Kildare
- Full name: Kildare Football Club
- Founded: 1877
- Dissolved: 1916
- Ground: Kensal Green
- Secretary: A.S. Gray
| Home colours |

= Kildare F.C. =

English Football club

Kildare Football Club was an English association football club from London.

==History==

The club was founded in 1877 as the works side of William Whiteley Limited, named after the Kildare Terrace home address of the company founder. Its first recorded match was in October that year. The last record of the club is its seeking fixtures in 1916.

===FA Cup entries===

The club took part the FA Cup between 1879–80 and 1882–83, but lost in the first round each time; indeed the club only scored one goal, in a 1–1 draw with Acton in 1880–81. Even that goal was controversial, as Acton appealed it for being offside. As was normal for matches in the era, each side supplied an umpire, and they could not agree on the decision. However, unlike in most matches, there was no referee to decide between them, so the decision was passed to the Football Association after the match, which ruled in favour of Kildare. Acton however won the replay 5–0.

Its last entry to the FA Cup was in 1883–84, but, after being paired with Clapham Rovers, who had defeated the club easily the year before, the club withdrew.

===London Senior Cup===

The club was a founder member of the London Football Association in 1882. It entered the first London Senior Cup in 1882–83, but, after walking over Finchley in the first round, the club lost 6–1 at the Old Brightonians in the second. The club lost at Streatham Common F.C. in the first round in the following season. and then did not enter again until 1890–91; it was a regular entrant until 1911–12.

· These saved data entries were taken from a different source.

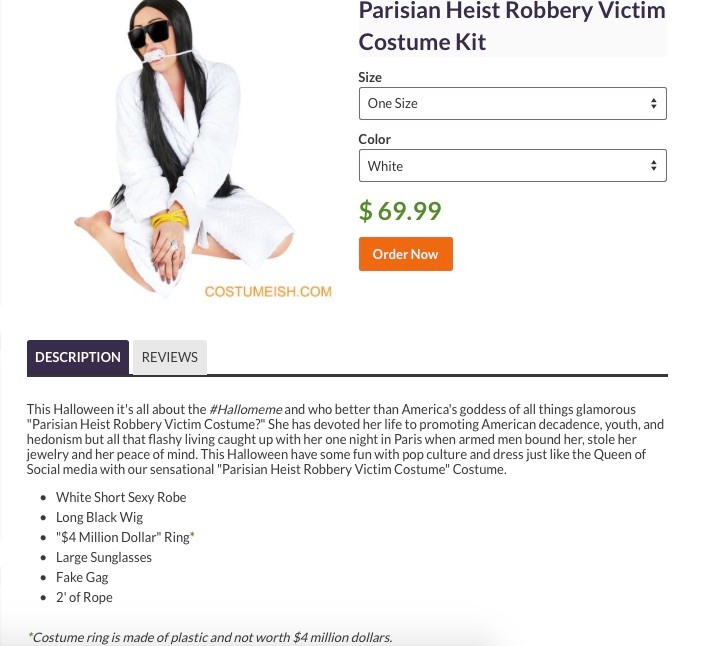The height and width of the screenshot is (646, 707).
Task: Click the $ 69.99 price text
Action: [400, 211]
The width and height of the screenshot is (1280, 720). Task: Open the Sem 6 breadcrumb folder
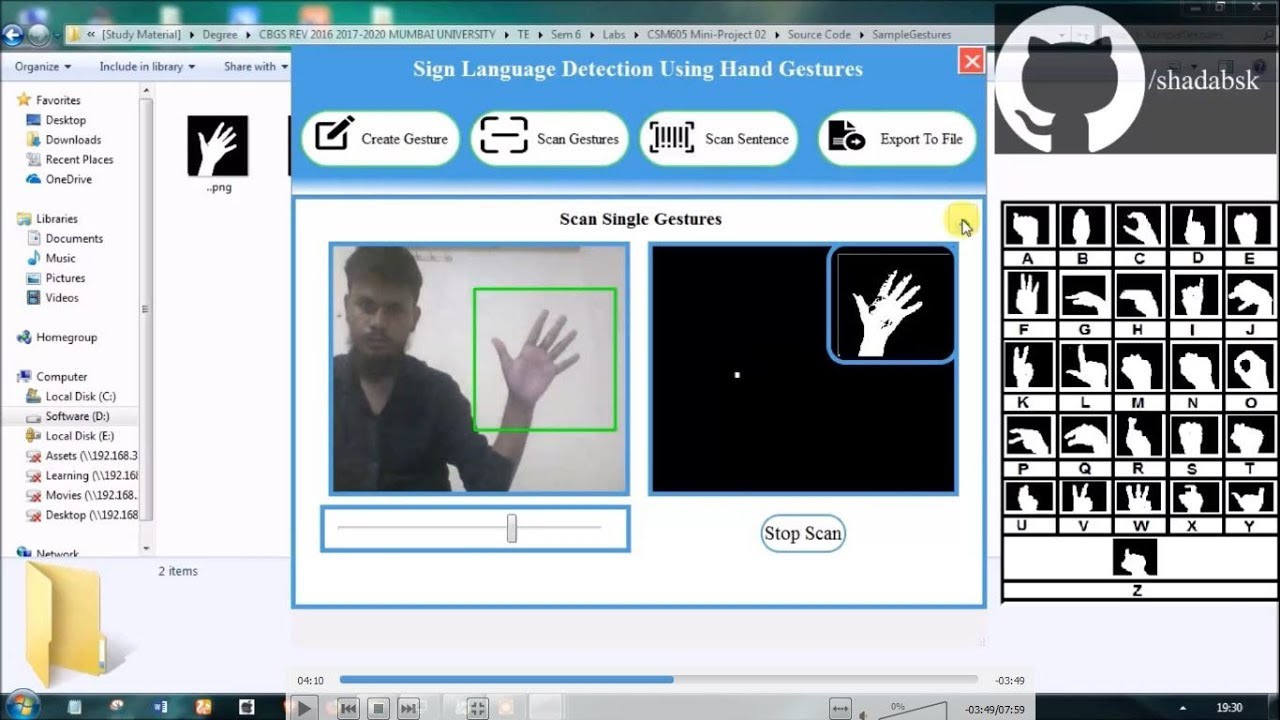click(566, 34)
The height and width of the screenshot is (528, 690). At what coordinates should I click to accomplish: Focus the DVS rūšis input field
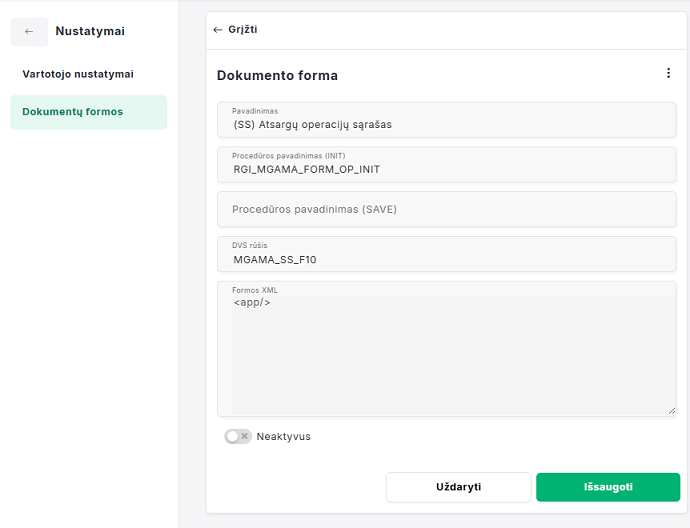tap(446, 259)
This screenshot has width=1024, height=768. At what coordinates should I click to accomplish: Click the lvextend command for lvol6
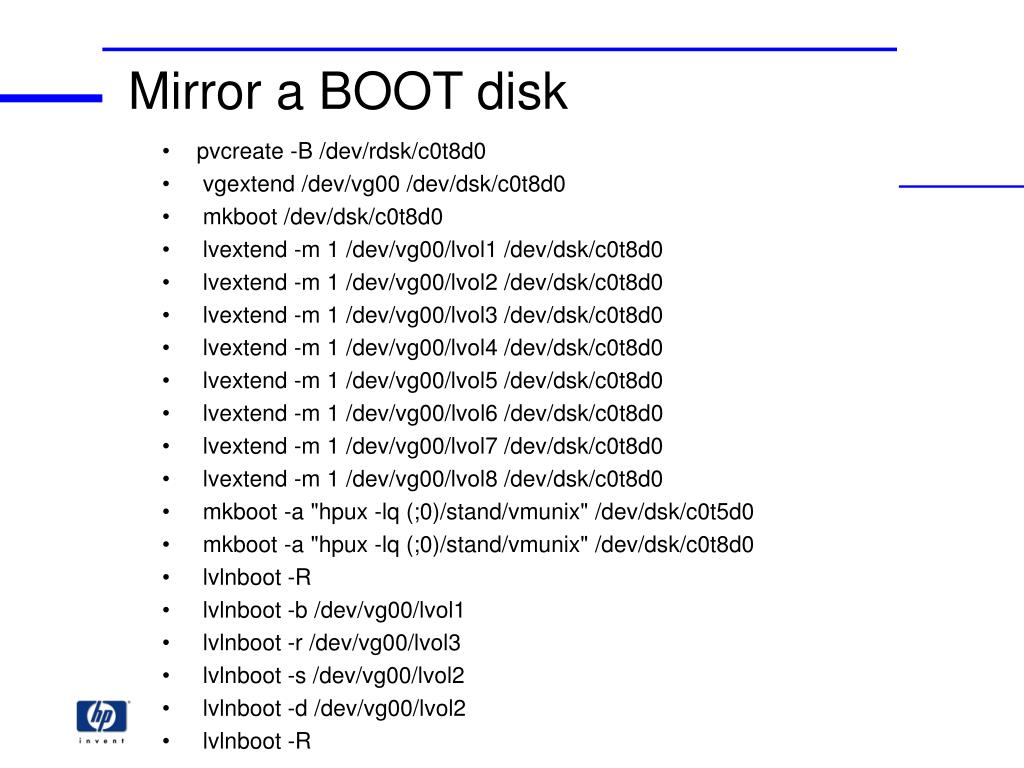tap(432, 413)
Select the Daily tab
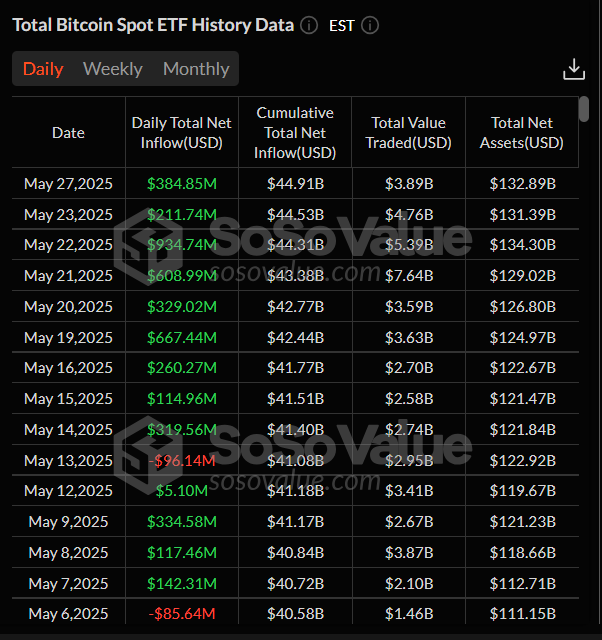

===West End Association===

It was a member of the West End Football Association, for clubs affiliated with the department stores in the area. The club won the West End Association Cup outright in 1893 having won the competition three years in succession.

==Colours==

The club played in navy blue and amber shirts, white shorts, and navy blue stockings. Until 1880 a navy blue cap was also part of the kit.

==Ground==

Originally the club played in Kensal Green, using the Mason Arms as its headquarters, and in 1881 moved to Shepherd's Bush.